An diesem Morgen standen wir etwas eher auf... es waren noch ein paar Kilometer bis zum Parkplatz vom weltbekannten Hobbiton Filmset. Jetzt waren wir ja schon einige Male auf den Spuren des Filmes "Der Herr der Ringe" unterwegs, seitdem wir in Neuseeland waren... aber bisher gab es bis auf die Natur, keine Spuren des Filmdrehs... Nun würden wir in eine echte Filmkulisse kommen! Wie gut, dass Kai wenigsten den Beginn des Filmes gesehen hatte! So war selbst er etwas neugierig auf das, was da kam. Vom Parkplatz aus fuhren uns Busse durch die grüne Hügellandschaft direkt hinein in eine kleine Märchenwelt: Das Auenland! So also lebten die kleinen Hobbits (Wesen aus Tolkiens Romanen... Gemütliche kleine Menschen mit haarigen Füßen, die unliebsamen Überraschungen lieber aus dem Weg gehen.) Die Hobbits leben unter der Erde, jedoch nicht in einem ungemütlichen Loch, sondern in kleinen trockenen Behausungen mit einer Tür. Das Besondere an diesem Filmset war die Detailverliebtheit: Der Garten mit dem Gemüse, die Wäscheleinen, jede Hobbithöhle hatte ihren ganz eigenen Charme... ob es ein Kürbis vor der Tür, getrocknete Fische, Holzscheite oder Bierkrüge im Fenster waren... oder die Schnitzereien an den Fensterrahmen... alles war individuell und man wartete nur darauf, dass einem kleine Hobbits entgegenkamen und geschäftig ihren Tagesaufgaben nachgingen. Das Spannende war tatsächlich das Spiel mit der Perspektive... so gab es Hobbithöhlen in Echtgröße, wogegen wir Menschen aussahen wie Riesen und große Hobbithöhlen, damit die Schauspieler natürlich auch vor diesen Hobbithöhlen "passend" aussehen. Damit war die Größentäuschung perfekt.... und auch wir konnten hin und wieder "kleiner Hobbit" oder "großer Mensch" sein. :)

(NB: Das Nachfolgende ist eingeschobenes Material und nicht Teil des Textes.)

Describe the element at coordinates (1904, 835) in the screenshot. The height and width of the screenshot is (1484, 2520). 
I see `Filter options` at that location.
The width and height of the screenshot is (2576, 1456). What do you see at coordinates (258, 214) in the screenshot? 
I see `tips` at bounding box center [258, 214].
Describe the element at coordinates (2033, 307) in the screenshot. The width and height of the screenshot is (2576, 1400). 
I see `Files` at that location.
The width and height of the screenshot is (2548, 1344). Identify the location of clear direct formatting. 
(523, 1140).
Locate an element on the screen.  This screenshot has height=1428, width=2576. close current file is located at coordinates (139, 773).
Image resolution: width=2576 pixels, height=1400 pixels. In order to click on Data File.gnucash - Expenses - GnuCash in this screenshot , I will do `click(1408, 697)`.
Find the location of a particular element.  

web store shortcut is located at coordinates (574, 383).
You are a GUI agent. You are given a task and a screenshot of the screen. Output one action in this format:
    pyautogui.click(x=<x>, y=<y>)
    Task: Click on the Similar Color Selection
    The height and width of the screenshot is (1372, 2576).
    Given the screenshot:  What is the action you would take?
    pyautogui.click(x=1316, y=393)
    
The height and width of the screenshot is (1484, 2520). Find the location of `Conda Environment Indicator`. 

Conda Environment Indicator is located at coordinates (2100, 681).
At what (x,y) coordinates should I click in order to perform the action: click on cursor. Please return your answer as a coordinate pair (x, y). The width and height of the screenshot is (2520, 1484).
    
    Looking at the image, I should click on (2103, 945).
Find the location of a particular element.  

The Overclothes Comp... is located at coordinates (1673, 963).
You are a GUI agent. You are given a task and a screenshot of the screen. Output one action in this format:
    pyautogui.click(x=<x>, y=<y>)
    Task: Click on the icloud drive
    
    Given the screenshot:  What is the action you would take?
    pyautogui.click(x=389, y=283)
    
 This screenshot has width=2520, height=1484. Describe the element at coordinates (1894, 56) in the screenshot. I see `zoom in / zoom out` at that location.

Unsere Gruppe von ca. 12-15 Menschen wurde von einer Touristenführerin durch das Gelände geführt mit vielen interessanten Informationen. Dabei herrschte jedoch offensichtlich ein kleiner Zeitdruck... Die Führungen waren gut durchgetaktet und unser Guide hatte einiges zu tun, uns in der geplanten Zeit da durch zu boxen. Wir folgten einer Gruppe und hinter uns warteten schon die Nächsten. Somit hatte man zwar einen guten Informationszuwachs, aber auch nur wenig Zeit auf die vielen kleinen Details zu achten. Wir näherten uns der am Höchsten gelegenen Hobbithöhle: Bilbo Beutlins Höhle unterhalb der alten Eiche. Dieser Baum war komplett künstlich gebaut... damit sich die Blätter dennoch täuschend echt im Wind bewegen können, waren sie aus Stoff gefertigt und Blatt für Blatt am Baum befestigt. Er sah wirklich echt aus... Verrückt, was hier auf die Beine gestellt wurde, um nur ein paar Minuten Film zu drehen. Bevor hier das Filmset für die Filme entstand, war dieser Ort eine Schafs- und Rinderweidefläche von 1250 Hektar. 1999 begann hier der Bau von 39 Hobbithöhlen und ihren Gärten, inklusive Festwiese, Mühle und dem Restaurant "Grüner Drachen". Nachdem die Arbeiten für die Filmtrilogie Herr der Ringe abgeschlossen waren, wurde es komplett wieder abgebaut. Erst 2009 wurde alles wieder erneut gebaut für die Filmtrilogie "Der Hobbit" und man entschied sich erst dann dazu, die Filmkulisse für Touristenzwecke begehbar zu machen und die Magie des Auenlandes am Leben zu erhalten. Von Beutelsend, Bilbo Beutlins Zuhause, schauten wir hinab ins Tal...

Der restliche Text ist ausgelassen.